Des enseignants optent pour la « désobéissance pédagogique »

Un article de Denis Peiron « La Croix.com »

Ces dernières semaines, près de 500 enseignants du primaire ont informé leur hiérarchie qu’ils n’appliqueront pas des réformes décidées par le ministre de l’éducation, Xavier Darcos, car ils en contestent le bien-fondé.

Comment est né ce mouvement ?

Tout est parti d’un courrier qu’Alain Refalo, professeur des écoles à Colomiers (Haute-Garonne), a adressé à son inspecteur d’académie.

Dans cette longue lettre intitulée « En conscience, je refuse d’obéir », il porte un jugement très sévère sur les réformes engagées au sein de l’école primaire et explique pourquoi il n’appliquera pas, dans sa classe, les deux heures hebdomadaires de soutien aux élèves en difficulté, deux heures qui viennent compenser la suppression des cours le samedi matin.

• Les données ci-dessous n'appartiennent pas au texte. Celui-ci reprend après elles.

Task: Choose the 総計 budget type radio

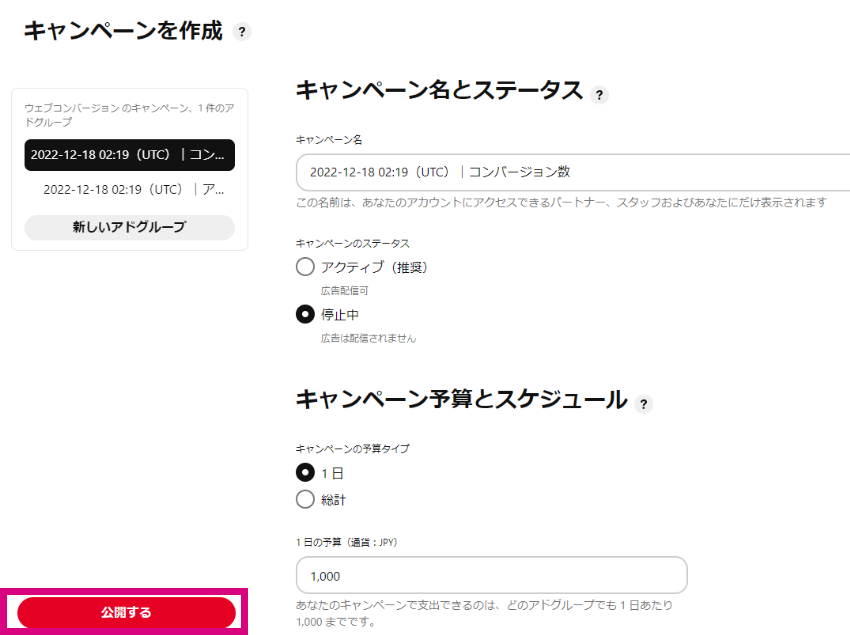Action: click(x=305, y=499)
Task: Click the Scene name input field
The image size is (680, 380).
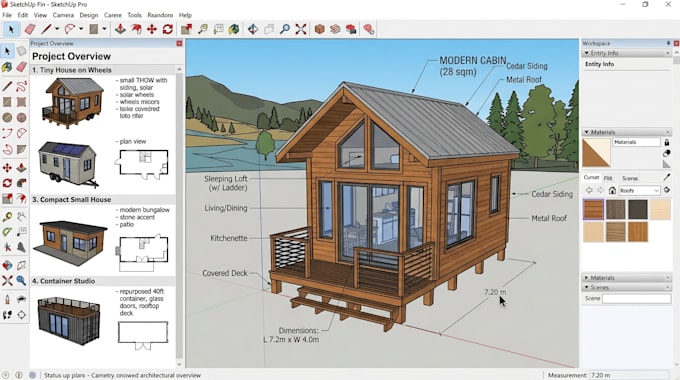Action: tap(636, 298)
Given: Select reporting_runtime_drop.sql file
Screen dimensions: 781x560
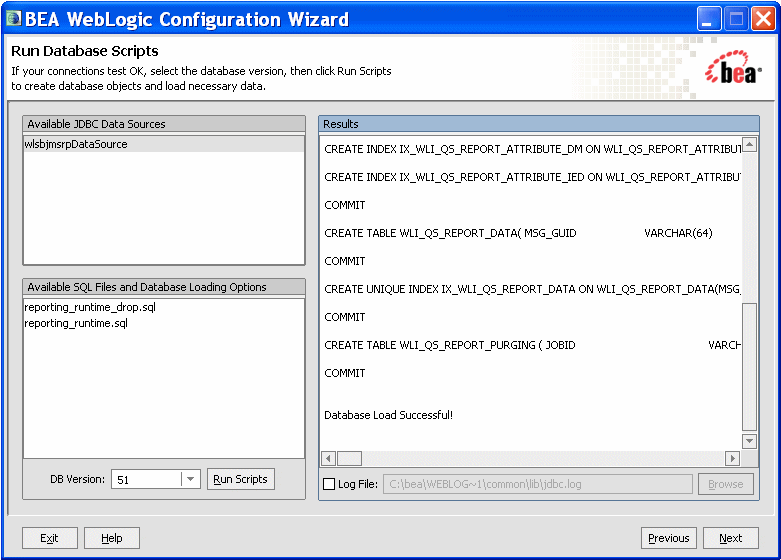Looking at the screenshot, I should pyautogui.click(x=90, y=307).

Son initiative a très vite essaimé. Les médias s’en sont fait l’écho. Des sites Internet et des blogs sont nés pour inviter d’autres enseignants à « entrer en résistance ».

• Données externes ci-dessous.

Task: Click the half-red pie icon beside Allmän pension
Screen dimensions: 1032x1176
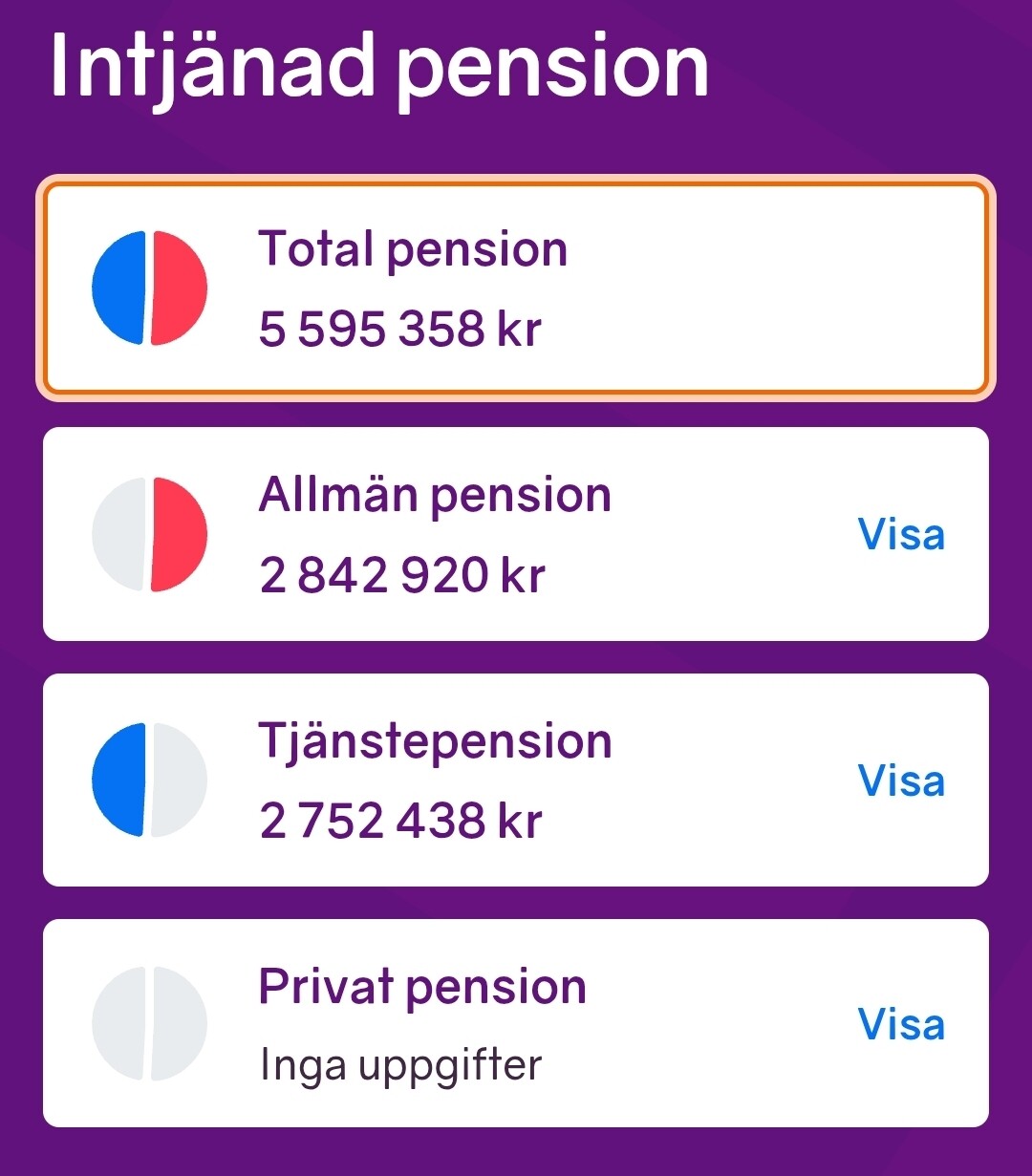Action: tap(149, 535)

Le mot d’ordre a été repris notamment par des organisations d’extrême gauche. D’où l’interprétation du ministère, où l’on parle volontiers de « manipulation politique ». « À cette désobéissance clairement affichée s’ajoute cependant celle, silencieuse, de nombreux autres collègues », insiste Gilles Moindrot, secrétaire général du Snuipp, syndicat majoritaire dans le primaire, qui évoque « l’expression d’un profond malaise ».

Le Snuipp a mené une enquête auprès de 400 écoles. Dans 17 % des cas, les professeurs utilisent, en fait, les deux heures dévolues au soutien pour faire cours ou mener des activités avec l’ensemble de la classe.

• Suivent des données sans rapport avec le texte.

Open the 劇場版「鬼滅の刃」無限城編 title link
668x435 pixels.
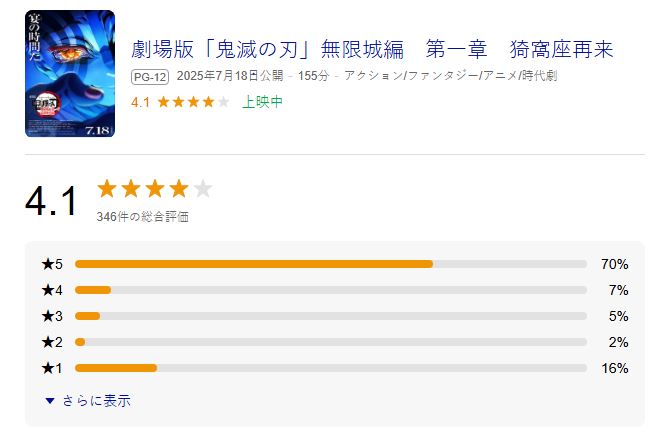pos(372,49)
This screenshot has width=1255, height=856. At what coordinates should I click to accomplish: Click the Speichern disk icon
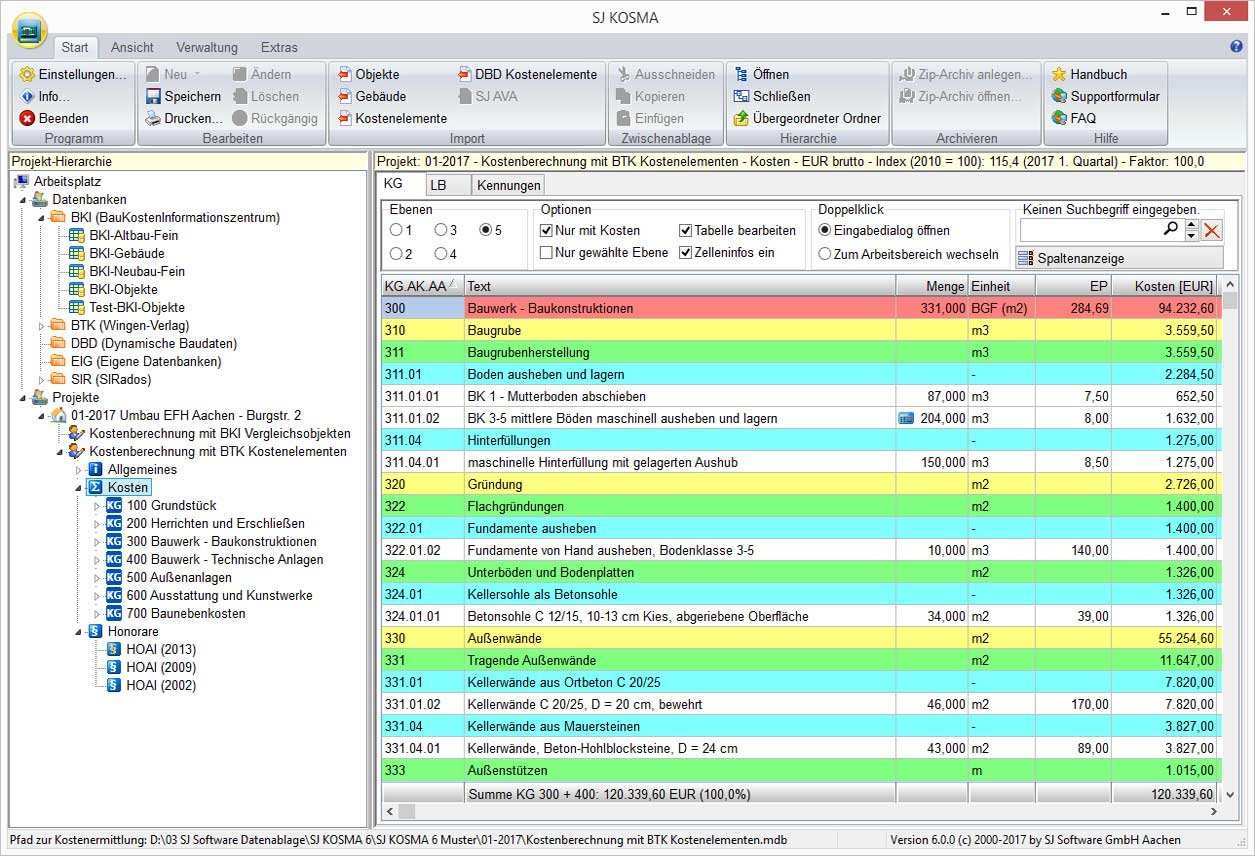click(153, 96)
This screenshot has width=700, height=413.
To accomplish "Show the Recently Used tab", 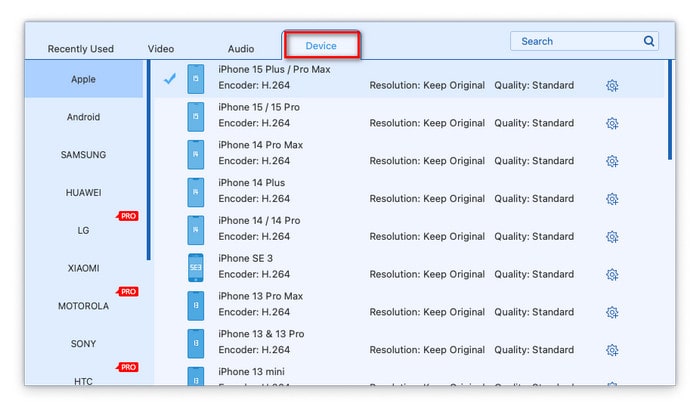I will click(x=81, y=49).
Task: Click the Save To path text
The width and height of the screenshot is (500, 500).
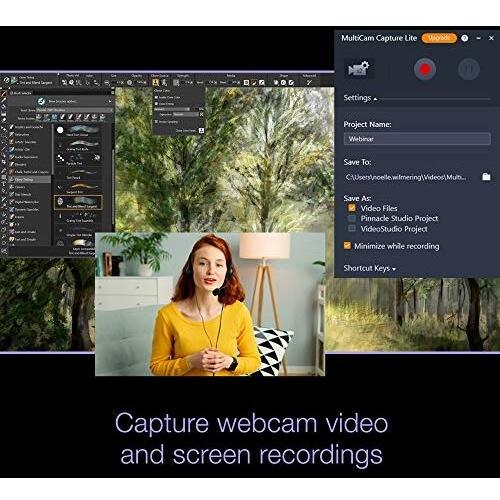Action: [406, 177]
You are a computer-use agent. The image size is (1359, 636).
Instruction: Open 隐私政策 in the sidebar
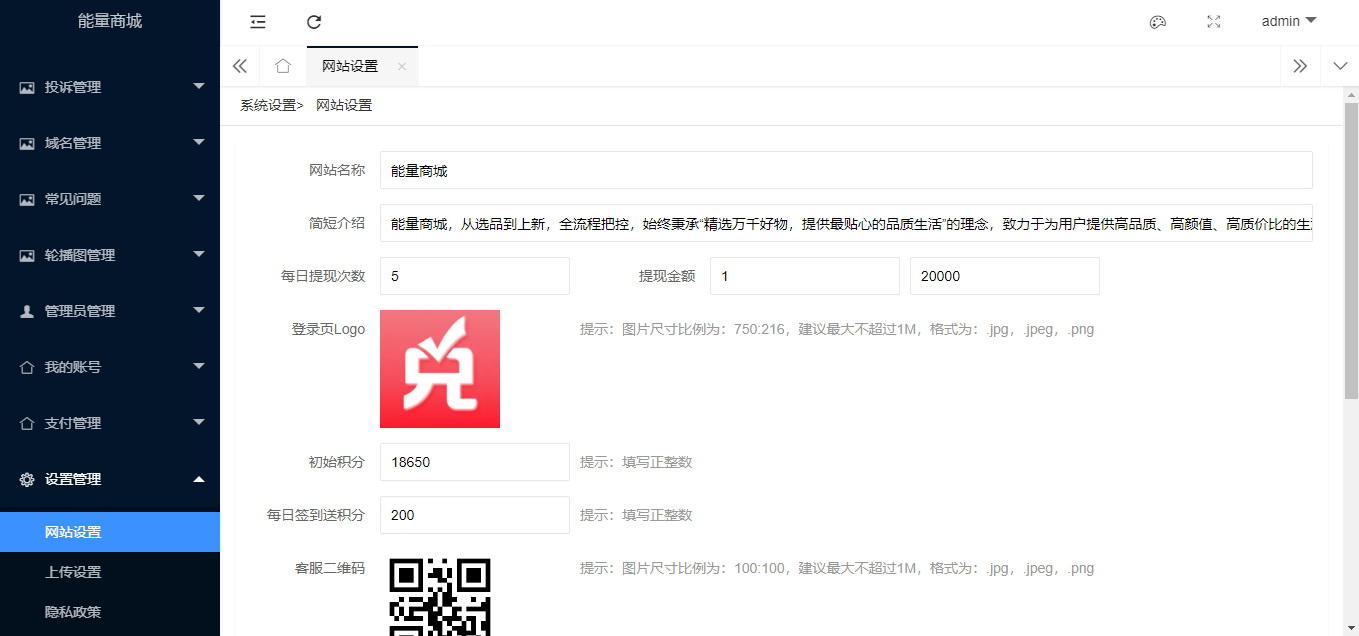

Quels sont les arguments en faveur de cette « désobéissance pédagogique » ?

À l’instar d’Alain Refalo, les enseignants qui ont décidé de désobéir reprochent à Xavier Darcos une volonté de « casse de l’éducation ».

Ils évoquent la suppression de 13 500 postes prévue à la rentrée prochaine, la réforme de la formation des maîtres (qui, à l’avenir, se prépareront à l’exercice de leur métier dans le cadre de masters, et non plus au sein des IUFM), ou encore la suppression de 3 000 des 11 000 postes de Rased, ces maîtres spécialisés qui prennent en charge les enfants en difficulté scolaire.

S’ils refusent de mettre en œuvre les deux heures d’accompagnement (quitte à les remplacer par des activités culturelles ou des cours pour l’ensemble de la classe), c’est qu’à leurs yeux, ce dispositif sert, entre autres, de prétexte à un démantèlement progressif des Rased.